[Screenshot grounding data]
- - - - -

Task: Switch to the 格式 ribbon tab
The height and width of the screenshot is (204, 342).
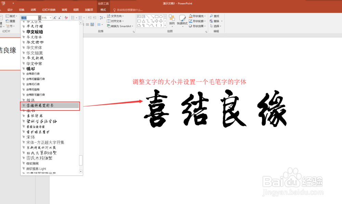Action: (x=103, y=10)
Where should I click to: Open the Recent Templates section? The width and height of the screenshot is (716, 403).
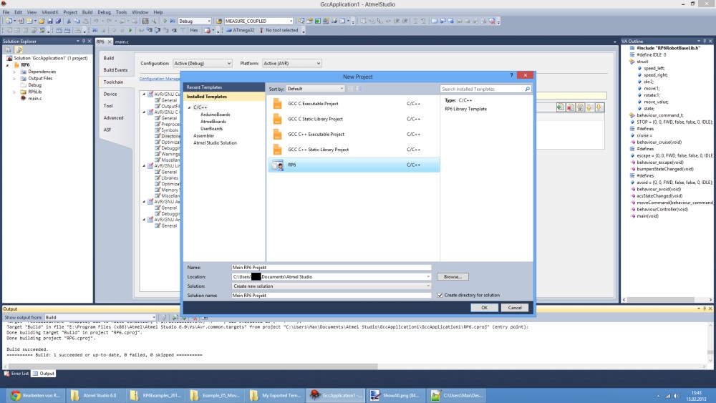click(204, 87)
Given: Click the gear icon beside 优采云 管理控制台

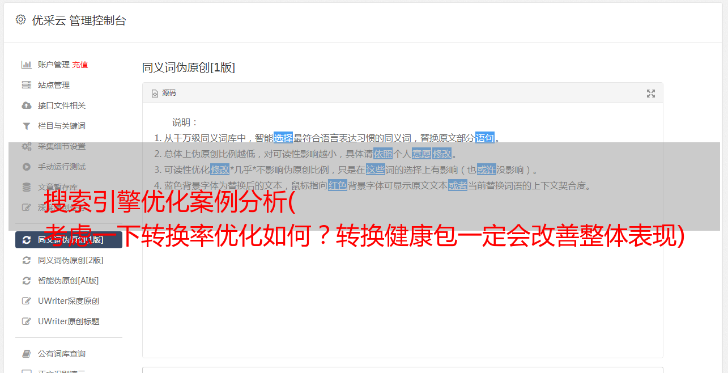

- - - - -

Retype the data above exactly, dropping every picture.

### Output
Task: Switch to the 格式 ribbon tab
The height and width of the screenshot is (204, 342).
Action: (x=103, y=10)
Where should I click to: Open the Recent Templates section? The width and height of the screenshot is (716, 403).
click(204, 87)
Given: Click the gear icon beside 优采云 管理控制台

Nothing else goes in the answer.